Monroe admitted he was “not sure how many artists would agree with the boring view the board had when creating the IHPD. The Cahuillas lived here, ground their acorns here, it’s not clear they used peyote, I wasn’t there at the time, though some think I was.” His opinion was that Wild Idy should “cut it down to 42 inches. I think that should be the recommendation.”
Kammeyer introduced himself as a landscape architect, designer of projects as diverse as the courtyard in South Coast Plaza and the Navajo Nation Veterans Memorial at Window Rock in Arizona. “Art is subjective.” He said his “mind is open” but that he would have to look at the regulations. “Art is a spirit of its own.”

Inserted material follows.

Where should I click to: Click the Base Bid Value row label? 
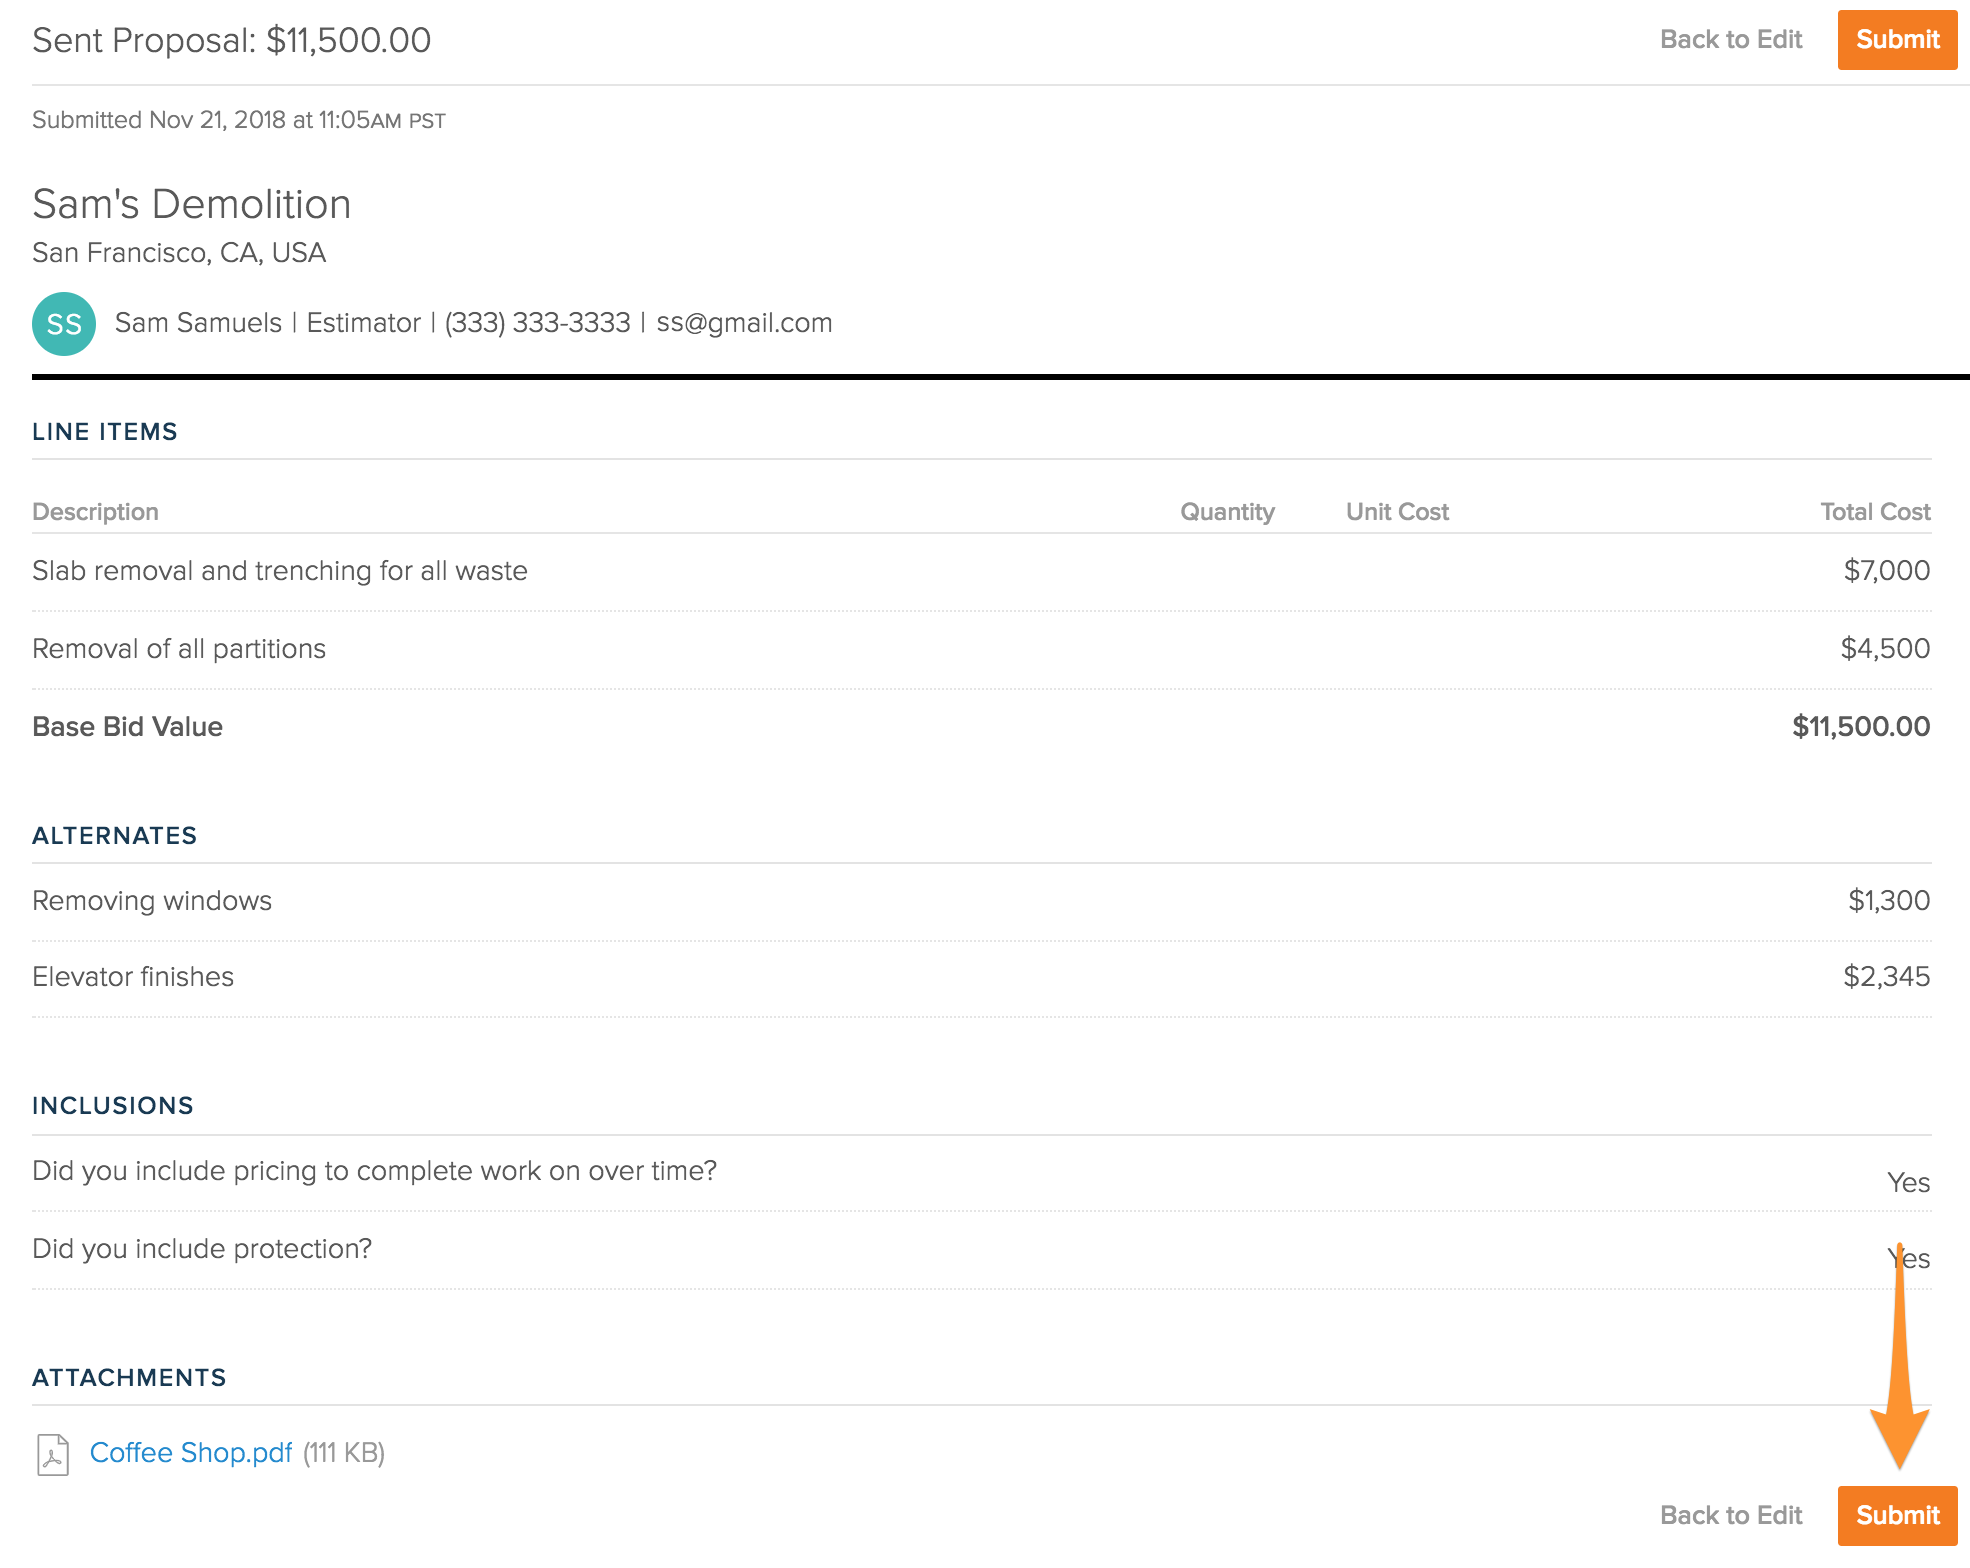[127, 727]
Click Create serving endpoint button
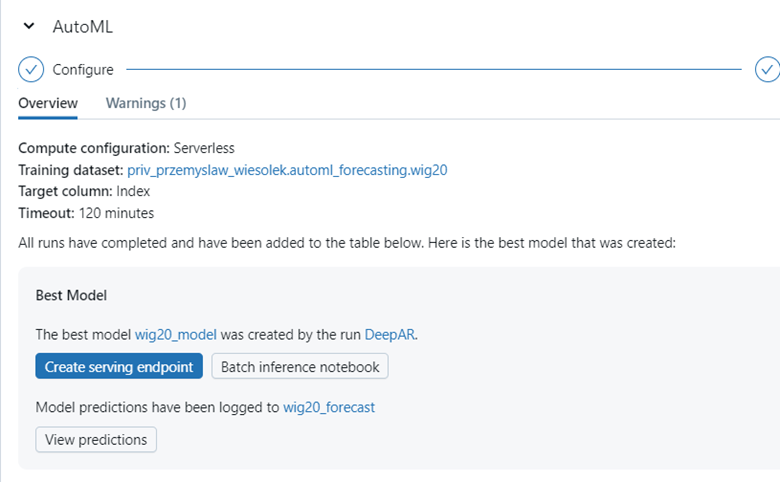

Shirley clarified IHPD’s purpose and underlined that property owners in the district have a responsibility to be aware of what county guidelines are… “we don’t write them.” He mentioned the 103 eligible buildings within the district, of which 57 are considered “contributing.” He explained that the IHPD allowed waiving American Disability Act requirements, “one way to preserve the character of the village.” Ordinance 528 creates an application process and regulations. The designation has benefits and restrictions. “The purpose of the design guidelines is to help businesses to preserve the village; create a consistent and fair outline. We have a responsibility to help businesses to thrive.”
Pierucci then introduced a motion for vote. Shirley motioned, Kammeyer seconded with Borchers and Monroe voting against. Pierucci announced that the vote was tied and will go to the planning department for final decision since the LRB is advisory.
Monroe then moved that the application be approved, but only by living up to all regulations, the fence being reduced to 42 inches and the gate being replaced. Kammeyer brought up that this would destroy the art work. The motion died without a second.
Shirley listed tentative future agenda items: repaving North Circle; streets signs to better highlight the district; creating an IHPD website. Shirley noted there are funds available from the county for signage, and also grants available from COVID funds to help impacted rural businesses. Information would be presented at the next meeting.
The next meeting was set for noon Thursday, May 5, at the Idyllwild Library.
Monroe underlined the importance of getting better information to realtors about IHPD regulations, offered at the library.